The equations of fluid mechanics and sound are derived here based on a molecular model of an ideal diatomic gas. Physics books [e.g. Feynman, and Landau and Lifshitz] typically discuss the molecular nature of sound, but then derive the sound wave equations by modeling air as a continuous elastic medium (i.e. no lumpy molecules). Mathematically this is just fine, but I find it much more satisfying to derive the wave equations directly from the molecular point of view. I also think this is a more straightforward derivation, since it completely avoids any need to deal with "specific heat ratios" or "adiabatic processes." The effects associated with these terms arise quite naturally directly from the molecular model.
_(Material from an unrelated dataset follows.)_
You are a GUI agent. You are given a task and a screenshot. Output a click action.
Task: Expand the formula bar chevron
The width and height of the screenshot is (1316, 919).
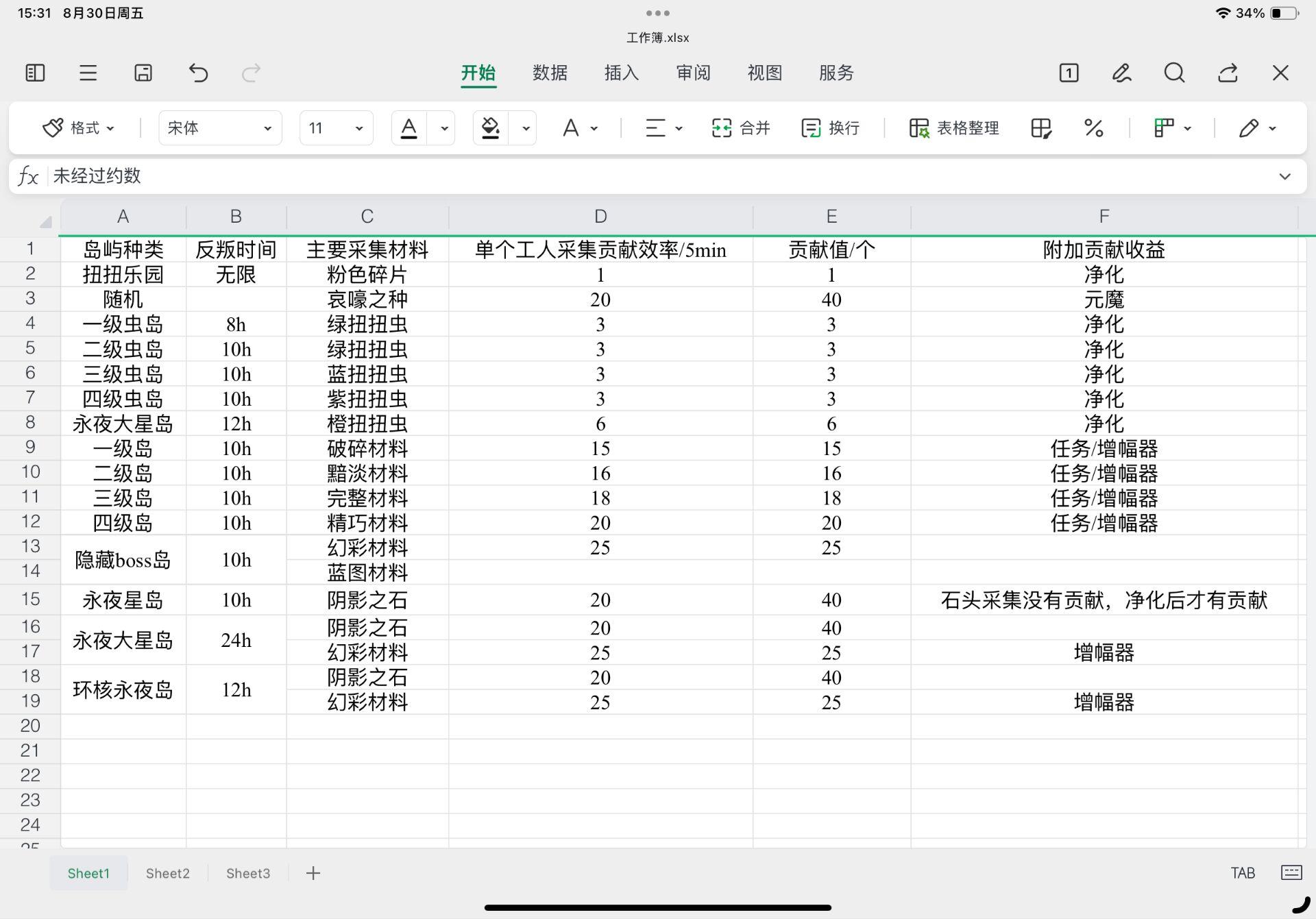(x=1284, y=176)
This is a rather technical section, and assumes familiarity with calculus, differential equations, and statistics. There is an equation-free description of the physics of sound in the section on music and sound, which includes animations, etc. The focus here is on sound waves in air. Sound also propagates in other media, and the behavior can be quite different. One example is sound propagation in crystal structures, which is considered in a short separate section (see lattice waves).

The basic part of the derivation is contained in the numbered sections below. You can follow them sequentially, go directly to any section by clicking on the title following the numbers, or click on a highlighted topic. There are also a number of sections on related subjects listed at the bottom of this page, which can be accessed directly by clicking on the subject title. Within the physics section links generally lead to other places in the physics section, and not to the Glossary. Note that some browser versions garble the greek letters in the text; see Greek Letters and Special Characters: Microsoft vs. the World.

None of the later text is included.